>>>

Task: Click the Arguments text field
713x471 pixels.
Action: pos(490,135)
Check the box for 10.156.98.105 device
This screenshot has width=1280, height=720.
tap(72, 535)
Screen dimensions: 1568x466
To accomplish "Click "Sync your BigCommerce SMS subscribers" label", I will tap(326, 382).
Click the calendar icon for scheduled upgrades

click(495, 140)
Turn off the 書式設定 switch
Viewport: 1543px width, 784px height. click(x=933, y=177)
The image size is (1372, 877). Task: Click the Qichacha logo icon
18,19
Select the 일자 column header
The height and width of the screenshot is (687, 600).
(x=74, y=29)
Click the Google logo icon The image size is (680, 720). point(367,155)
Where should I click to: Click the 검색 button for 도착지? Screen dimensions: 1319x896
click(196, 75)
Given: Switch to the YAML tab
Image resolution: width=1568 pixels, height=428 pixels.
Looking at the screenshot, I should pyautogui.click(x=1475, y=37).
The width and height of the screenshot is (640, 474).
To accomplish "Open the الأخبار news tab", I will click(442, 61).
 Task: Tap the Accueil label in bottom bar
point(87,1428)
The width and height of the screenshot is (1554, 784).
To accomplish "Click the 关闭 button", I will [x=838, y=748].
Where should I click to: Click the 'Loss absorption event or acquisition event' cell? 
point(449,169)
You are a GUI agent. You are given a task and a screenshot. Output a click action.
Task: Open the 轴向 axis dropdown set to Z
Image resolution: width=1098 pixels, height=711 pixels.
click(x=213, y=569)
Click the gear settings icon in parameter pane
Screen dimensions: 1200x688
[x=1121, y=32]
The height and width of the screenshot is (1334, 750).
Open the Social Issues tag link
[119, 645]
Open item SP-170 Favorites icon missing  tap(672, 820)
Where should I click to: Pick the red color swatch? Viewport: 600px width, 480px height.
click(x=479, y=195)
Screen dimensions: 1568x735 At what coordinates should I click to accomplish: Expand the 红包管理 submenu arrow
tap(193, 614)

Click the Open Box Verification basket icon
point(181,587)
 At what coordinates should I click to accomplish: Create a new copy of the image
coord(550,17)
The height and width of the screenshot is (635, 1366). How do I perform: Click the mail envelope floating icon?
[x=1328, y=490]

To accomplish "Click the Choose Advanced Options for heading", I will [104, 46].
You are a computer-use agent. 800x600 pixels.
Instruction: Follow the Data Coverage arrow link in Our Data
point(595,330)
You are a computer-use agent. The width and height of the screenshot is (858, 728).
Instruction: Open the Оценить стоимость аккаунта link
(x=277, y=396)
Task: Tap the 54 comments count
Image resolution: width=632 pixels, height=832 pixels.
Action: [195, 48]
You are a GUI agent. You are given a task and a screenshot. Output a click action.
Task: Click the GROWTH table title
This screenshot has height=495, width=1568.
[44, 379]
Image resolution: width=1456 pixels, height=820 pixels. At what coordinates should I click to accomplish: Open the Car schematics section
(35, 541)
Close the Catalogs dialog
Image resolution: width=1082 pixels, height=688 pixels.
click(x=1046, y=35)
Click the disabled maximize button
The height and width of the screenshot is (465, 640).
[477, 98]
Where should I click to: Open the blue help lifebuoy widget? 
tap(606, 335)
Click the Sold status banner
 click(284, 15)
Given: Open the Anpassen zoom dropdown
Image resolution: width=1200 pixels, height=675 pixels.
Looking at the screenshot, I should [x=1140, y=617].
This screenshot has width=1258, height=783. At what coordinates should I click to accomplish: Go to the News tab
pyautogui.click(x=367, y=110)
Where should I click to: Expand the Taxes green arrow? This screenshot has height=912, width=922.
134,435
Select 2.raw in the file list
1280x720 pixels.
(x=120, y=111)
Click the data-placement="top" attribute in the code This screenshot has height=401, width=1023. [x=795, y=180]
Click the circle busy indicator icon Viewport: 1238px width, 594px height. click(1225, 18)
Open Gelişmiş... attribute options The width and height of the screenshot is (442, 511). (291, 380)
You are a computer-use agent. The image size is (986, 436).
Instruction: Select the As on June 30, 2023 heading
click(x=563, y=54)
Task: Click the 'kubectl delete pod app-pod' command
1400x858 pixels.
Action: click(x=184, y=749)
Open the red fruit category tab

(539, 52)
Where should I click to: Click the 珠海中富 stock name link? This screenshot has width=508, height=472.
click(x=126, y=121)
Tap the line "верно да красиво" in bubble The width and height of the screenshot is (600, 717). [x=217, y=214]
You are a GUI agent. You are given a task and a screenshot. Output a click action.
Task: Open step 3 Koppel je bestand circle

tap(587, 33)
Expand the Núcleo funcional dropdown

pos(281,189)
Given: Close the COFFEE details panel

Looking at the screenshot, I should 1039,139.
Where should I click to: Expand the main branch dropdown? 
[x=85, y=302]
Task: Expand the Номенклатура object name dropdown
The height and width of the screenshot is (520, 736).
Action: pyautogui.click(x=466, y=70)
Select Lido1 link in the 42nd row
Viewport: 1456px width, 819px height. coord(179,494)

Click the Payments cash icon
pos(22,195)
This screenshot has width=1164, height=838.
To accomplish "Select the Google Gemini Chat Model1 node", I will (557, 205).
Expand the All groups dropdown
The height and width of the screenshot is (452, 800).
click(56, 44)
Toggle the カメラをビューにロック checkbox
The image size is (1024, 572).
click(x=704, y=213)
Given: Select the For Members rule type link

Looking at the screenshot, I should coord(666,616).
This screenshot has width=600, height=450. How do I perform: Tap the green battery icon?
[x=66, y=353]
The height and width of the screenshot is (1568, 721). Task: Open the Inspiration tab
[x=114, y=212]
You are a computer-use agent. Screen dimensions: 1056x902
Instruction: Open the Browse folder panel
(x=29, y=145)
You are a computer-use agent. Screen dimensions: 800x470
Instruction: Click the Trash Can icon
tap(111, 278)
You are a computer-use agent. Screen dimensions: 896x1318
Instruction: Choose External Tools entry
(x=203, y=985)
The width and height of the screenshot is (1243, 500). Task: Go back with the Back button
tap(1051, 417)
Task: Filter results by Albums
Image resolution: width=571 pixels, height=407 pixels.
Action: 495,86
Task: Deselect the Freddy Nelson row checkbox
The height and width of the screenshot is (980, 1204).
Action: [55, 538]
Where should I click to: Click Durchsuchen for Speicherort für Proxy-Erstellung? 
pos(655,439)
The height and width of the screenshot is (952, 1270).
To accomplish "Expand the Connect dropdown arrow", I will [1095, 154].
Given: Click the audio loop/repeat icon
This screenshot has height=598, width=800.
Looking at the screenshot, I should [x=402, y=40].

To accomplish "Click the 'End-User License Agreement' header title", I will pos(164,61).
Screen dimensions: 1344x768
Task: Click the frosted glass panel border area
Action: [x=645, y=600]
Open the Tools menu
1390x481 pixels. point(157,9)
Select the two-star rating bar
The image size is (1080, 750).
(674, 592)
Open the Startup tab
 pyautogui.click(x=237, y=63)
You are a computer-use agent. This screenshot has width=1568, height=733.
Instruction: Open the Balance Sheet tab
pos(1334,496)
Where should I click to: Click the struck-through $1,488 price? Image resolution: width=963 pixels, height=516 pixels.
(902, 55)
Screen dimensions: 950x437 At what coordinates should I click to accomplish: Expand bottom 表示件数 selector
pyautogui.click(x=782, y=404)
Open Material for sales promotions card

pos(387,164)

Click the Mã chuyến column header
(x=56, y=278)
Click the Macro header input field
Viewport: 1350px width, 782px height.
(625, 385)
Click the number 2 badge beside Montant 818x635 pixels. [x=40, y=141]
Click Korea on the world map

<<<

- **DIRECTIONS FOR THIS TASK**: Output each entry exactly. Leave none out.

- **RESPONSE BELOW**:
Task: Click the Arguments text field
713x471 pixels.
Action: pos(490,135)
Check the box for 10.156.98.105 device
This screenshot has width=1280, height=720.
tap(72, 535)
Screen dimensions: 1568x466
To accomplish "Click "Sync your BigCommerce SMS subscribers" label", I will tap(326, 382).
Click the calendar icon for scheduled upgrades

click(495, 140)
Turn off the 書式設定 switch
Viewport: 1543px width, 784px height. click(x=933, y=177)
The image size is (1372, 877). Task: Click the Qichacha logo icon
18,19
Select the 일자 column header
The height and width of the screenshot is (687, 600).
(x=74, y=29)
Click the Google logo icon The image size is (680, 720). point(367,155)
Where should I click to: Click the 검색 button for 도착지? Screen dimensions: 1319x896
click(196, 75)
Given: Switch to the YAML tab
Image resolution: width=1568 pixels, height=428 pixels.
Looking at the screenshot, I should pyautogui.click(x=1475, y=37).
The width and height of the screenshot is (640, 474).
To accomplish "Open the الأخبار news tab", I will click(442, 61).
 Task: Tap the Accueil label in bottom bar
point(87,1428)
The width and height of the screenshot is (1554, 784).
To accomplish "Click the 关闭 button", I will [x=838, y=748].
Where should I click to: Click the 'Loss absorption event or acquisition event' cell? 
point(449,169)
You are a GUI agent. You are given a task and a screenshot. Output a click action.
Task: Open the 轴向 axis dropdown set to Z
Image resolution: width=1098 pixels, height=711 pixels.
click(x=213, y=569)
Click the gear settings icon in parameter pane
Screen dimensions: 1200x688
[x=1121, y=32]
The height and width of the screenshot is (1334, 750).
Open the Social Issues tag link
[119, 645]
Open item SP-170 Favorites icon missing  tap(672, 820)
Where should I click to: Pick the red color swatch? Viewport: 600px width, 480px height.
click(x=479, y=195)
Screen dimensions: 1568x735 At what coordinates should I click to accomplish: Expand the 红包管理 submenu arrow
tap(193, 614)

Click the Open Box Verification basket icon
point(181,587)
 At what coordinates should I click to accomplish: Create a new copy of the image
coord(550,17)
The height and width of the screenshot is (635, 1366). How do I perform: Click the mail envelope floating icon?
[x=1328, y=490]

To accomplish "Click the Choose Advanced Options for heading", I will [104, 46].
You are a computer-use agent. 800x600 pixels.
Instruction: Follow the Data Coverage arrow link in Our Data
point(595,330)
You are a computer-use agent. The width and height of the screenshot is (858, 728).
Instruction: Open the Оценить стоимость аккаунта link
(x=277, y=396)
Task: Tap the 54 comments count
Image resolution: width=632 pixels, height=832 pixels.
Action: [195, 48]
You are a GUI agent. You are given a task and a screenshot. Output a click action.
Task: Click the GROWTH table title
This screenshot has height=495, width=1568.
[44, 379]
Image resolution: width=1456 pixels, height=820 pixels. At what coordinates should I click to accomplish: Open the Car schematics section
(35, 541)
Close the Catalogs dialog
Image resolution: width=1082 pixels, height=688 pixels.
click(x=1046, y=35)
Click the disabled maximize button
The height and width of the screenshot is (465, 640).
[477, 98]
Where should I click to: Open the blue help lifebuoy widget? 
tap(606, 335)
Click the Sold status banner
 click(284, 15)
Given: Open the Anpassen zoom dropdown
Image resolution: width=1200 pixels, height=675 pixels.
Looking at the screenshot, I should [x=1140, y=617].
This screenshot has width=1258, height=783. At what coordinates should I click to accomplish: Go to the News tab
pyautogui.click(x=367, y=110)
Where should I click to: Expand the Taxes green arrow? This screenshot has height=912, width=922.
134,435
Select 2.raw in the file list
1280x720 pixels.
(x=120, y=111)
Click the data-placement="top" attribute in the code This screenshot has height=401, width=1023. [x=795, y=180]
Click the circle busy indicator icon Viewport: 1238px width, 594px height. click(1225, 18)
Open Gelişmiş... attribute options The width and height of the screenshot is (442, 511). (291, 380)
You are a computer-use agent. The image size is (986, 436).
Instruction: Select the As on June 30, 2023 heading
click(x=563, y=54)
Task: Click the 'kubectl delete pod app-pod' command
1400x858 pixels.
Action: click(x=184, y=749)
Open the red fruit category tab

(539, 52)
Where should I click to: Click the 珠海中富 stock name link? This screenshot has width=508, height=472.
click(x=126, y=121)
Tap the line "верно да красиво" in bubble The width and height of the screenshot is (600, 717). [x=217, y=214]
You are a GUI agent. You are given a task and a screenshot. Output a click action.
Task: Open step 3 Koppel je bestand circle

tap(587, 33)
Expand the Núcleo funcional dropdown

pos(281,189)
Given: Close the COFFEE details panel

Looking at the screenshot, I should 1039,139.
Where should I click to: Expand the main branch dropdown? 
[x=85, y=302]
Task: Expand the Номенклатура object name dropdown
The height and width of the screenshot is (520, 736).
Action: pyautogui.click(x=466, y=70)
Select Lido1 link in the 42nd row
Viewport: 1456px width, 819px height. coord(179,494)

Click the Payments cash icon
pos(22,195)
This screenshot has width=1164, height=838.
To accomplish "Select the Google Gemini Chat Model1 node", I will (557, 205).
Expand the All groups dropdown
The height and width of the screenshot is (452, 800).
click(56, 44)
Toggle the カメラをビューにロック checkbox
The image size is (1024, 572).
click(x=704, y=213)
Given: Select the For Members rule type link

Looking at the screenshot, I should coord(666,616).
This screenshot has width=600, height=450. How do I perform: Tap the green battery icon?
[x=66, y=353]
The height and width of the screenshot is (1568, 721). Task: Open the Inspiration tab
[x=114, y=212]
You are a computer-use agent. Screen dimensions: 1056x902
Instruction: Open the Browse folder panel
(x=29, y=145)
You are a computer-use agent. Screen dimensions: 800x470
Instruction: Click the Trash Can icon
tap(111, 278)
You are a computer-use agent. Screen dimensions: 896x1318
Instruction: Choose External Tools entry
(x=203, y=985)
The width and height of the screenshot is (1243, 500). Task: Go back with the Back button
tap(1051, 417)
Task: Filter results by Albums
Image resolution: width=571 pixels, height=407 pixels.
Action: 495,86
Task: Deselect the Freddy Nelson row checkbox
The height and width of the screenshot is (980, 1204).
Action: [55, 538]
Where should I click to: Click Durchsuchen for Speicherort für Proxy-Erstellung? 
pos(655,439)
The height and width of the screenshot is (952, 1270).
To accomplish "Expand the Connect dropdown arrow", I will [1095, 154].
Given: Click the audio loop/repeat icon
This screenshot has height=598, width=800.
Looking at the screenshot, I should [x=402, y=40].

To accomplish "Click the 'End-User License Agreement' header title", I will pos(164,61).
Screen dimensions: 1344x768
Task: Click the frosted glass panel border area
Action: [x=645, y=600]
Open the Tools menu
1390x481 pixels. point(157,9)
Select the two-star rating bar
The image size is (1080, 750).
(674, 592)
Open the Startup tab
 pyautogui.click(x=237, y=63)
You are a computer-use agent. This screenshot has width=1568, height=733.
Instruction: Open the Balance Sheet tab
pos(1334,496)
Where should I click to: Click the struck-through $1,488 price? Image resolution: width=963 pixels, height=516 pixels.
(902, 55)
Screen dimensions: 950x437 At what coordinates should I click to accomplish: Expand bottom 表示件数 selector
pyautogui.click(x=782, y=404)
Open Material for sales promotions card

pos(387,164)

Click the Mã chuyến column header
(x=56, y=278)
Click the Macro header input field
Viewport: 1350px width, 782px height.
(625, 385)
Click the number 2 badge beside Montant 818x635 pixels. [x=40, y=141]
Click Korea on the world map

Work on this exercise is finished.